Zielsetzung und Hauptanliegen von Prof. Dr. Johannes Emmerich (Fliedner Fachhochschule in der Kaiserswerther Diakonie) & Kira Speckenwirth (Mitarbeiterin des Bildungswerks für Theater und Kultur in Hamm) bestehen darin, die dual Studierenden bei der Anfertigung eines qualitativ hochwertigen Praxisberichts als Leistungsnachweis zu unterstützen. Ausgehend von der Beobachtung, dass Studierende der Sozialen Arbeit wissenschaftlich-objektive und persönlich-reflektierende Schreibstile vermengen, weil sie die Charakteristika der Textsorten nicht kennen, entwickelten Emmerich & Speckenwirth einen Schreibworkshop, bestehend aus der Anfertigung eines One-Page-Papers (wissenschaftlich) und eines Tagebucheintrags (reflektierend).

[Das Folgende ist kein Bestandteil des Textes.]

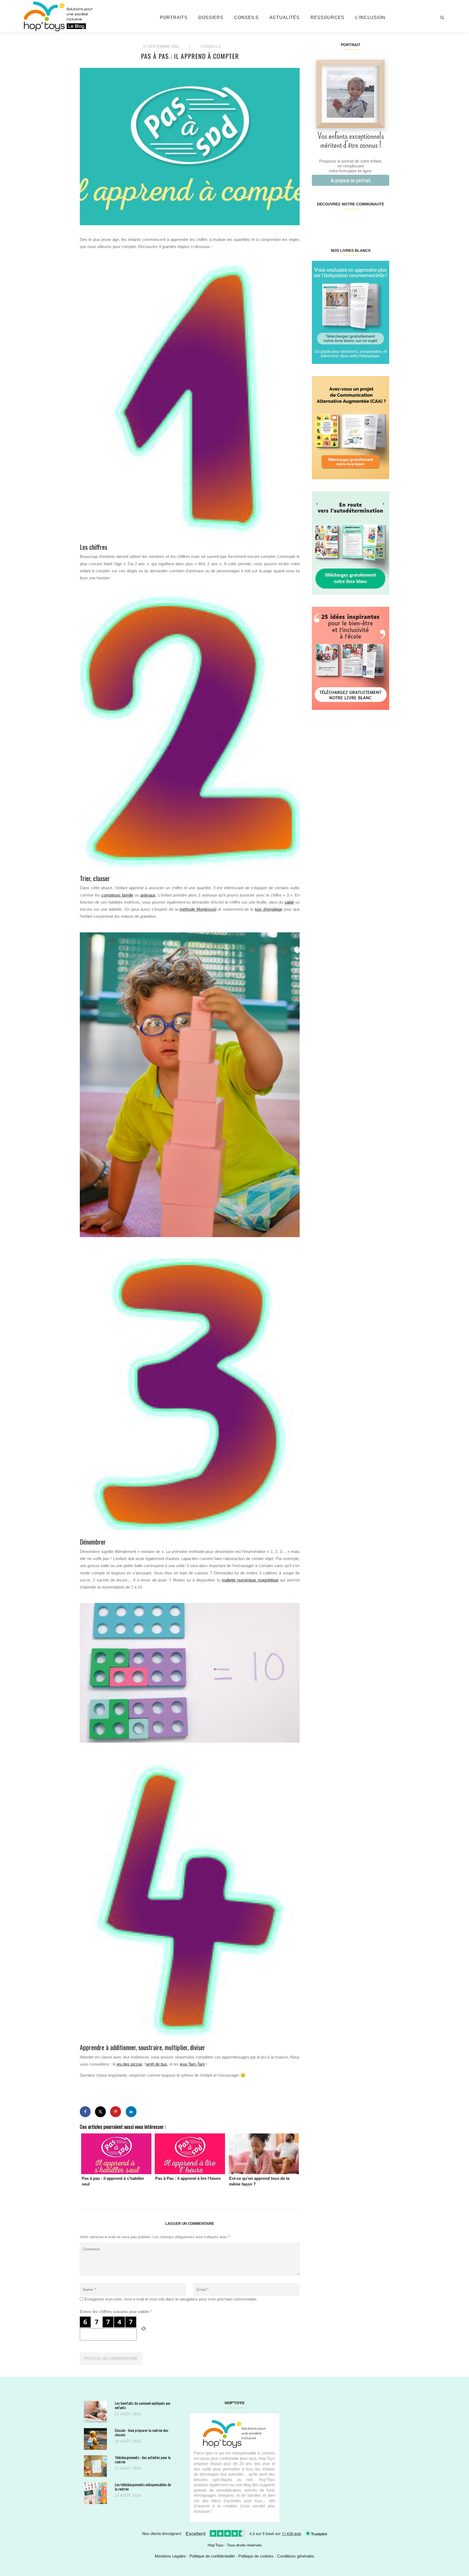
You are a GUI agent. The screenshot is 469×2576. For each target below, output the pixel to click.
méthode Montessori (197, 909)
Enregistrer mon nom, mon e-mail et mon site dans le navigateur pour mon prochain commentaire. (171, 2299)
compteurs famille (117, 895)
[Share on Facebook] (85, 2111)
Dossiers (210, 17)
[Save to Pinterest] (115, 2111)
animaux (148, 895)
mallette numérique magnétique (250, 1580)
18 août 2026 (128, 2441)
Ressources (327, 17)
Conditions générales (295, 2556)
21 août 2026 (128, 2414)
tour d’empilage (268, 909)
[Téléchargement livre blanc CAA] (350, 427)
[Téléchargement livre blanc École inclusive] (350, 658)
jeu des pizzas (129, 2064)
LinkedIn (356, 221)
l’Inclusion (370, 17)
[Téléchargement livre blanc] (350, 312)
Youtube (369, 221)
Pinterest (344, 221)
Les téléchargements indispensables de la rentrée (143, 2486)
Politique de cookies (256, 2556)
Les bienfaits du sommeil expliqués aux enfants (142, 2405)
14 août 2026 (128, 2496)
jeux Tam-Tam (192, 2064)
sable (289, 902)
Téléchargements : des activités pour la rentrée (142, 2459)
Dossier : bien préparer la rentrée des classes (141, 2432)
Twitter (382, 221)
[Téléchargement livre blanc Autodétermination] (350, 542)
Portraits (174, 17)
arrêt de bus (156, 2064)
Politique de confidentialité (212, 2556)
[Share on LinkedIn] (131, 2111)
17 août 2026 (128, 2468)
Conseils (246, 17)
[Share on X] (100, 2111)
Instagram (331, 221)
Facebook (318, 221)
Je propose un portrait (350, 180)
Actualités (285, 17)
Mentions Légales (170, 2556)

Der Workshop orientiert sich am acht-stufigen Konzept der Schlüsselsituationen nach Tov et al. (2016), fokussiert die „reflection in action“ (Stufe 3), setzt auf die Community of Practice und hat die Theorie-Praxis-Relationierung zum Inhalt. Mithilfe auch darstellender methodischer Elemente erlernen die Studierenden Kognition und Emotion zu trennen und dies auch in den Textsorten umzusetzen. Ersten Evaluationen (mündlich und schriftlich) zufolge hat der Workshop die Qualität der Praxisberichte verbessert. Angesichts einer prognostisch ansteigenden Zahl an dual und berufsbegleitend Studierenden beinhaltet diese Form der Praxisbegleitung erhebliches Potenzial zur Theorie-Praxis-Verzahnung als Element professioneller Handlungskompetenz.

Teil II: Schreiben als Instrument der professionellen Entwicklung (S. 77–127)

„Tutto a posto e niente in ordine“. Ein Praxisbeispiel: Ethnografische Feldnotizen als Reflexionstool für angehende Professionelle in der Sozialen Arbeit

Helen Schindler, seit 2021 Referentin in der politischen und sozialen Jugend- und Erwachsenenbildung im Caritas-Pirckheimer-Haus Nürnberg, gibt Einblick in einen Ausschnitt von Notizen aus ihrem Arbeitstagebuch, das sie konsequent während ihres Praktischen Studiensemesters im Wintersemester 2018/2019 in einem Frauenhaus in Reggio Calabria absolviert hat. Angestiftet von einem Lehrenden des Studiengangs hat sie die Aufzeichnungen zur Routine gemacht und in italienischer Sprache O-Töne und Situationen aus dem Arbeitsalltag notiert und in deutscher Sprache auf der Metaebene reflektiert. Auf Basis der Annahmen zur reflexiven Praxisethnografie von Riemann (2004) analysiert die Autorin die Notizen wieder und arbeitet verständnis- und verständigungshemmende Settings, Stimmungen, Stereotypisierungen, biografische Verstrickungen der Mitarbeitenden, Rollenkonflikte einer Praktikantin, soziale Wirklichkeitskonstruktionen, strukturell und institutionell verankerte Deutungs- und Machtverhältnisse sowie gesellschaftlich bedingte Ohnmachtsgefühle von Sozialer Arbeit heraus. Beeindruckt von den eigenen Erfahrungen mit der Textanalyse und der u.a. dadurch generierten Entwicklung von professioneller Handlungskompetenz plädiert die Autorin für die Verankerung von ethnografischem Schreiben im Studium der Sozialen Arbeit.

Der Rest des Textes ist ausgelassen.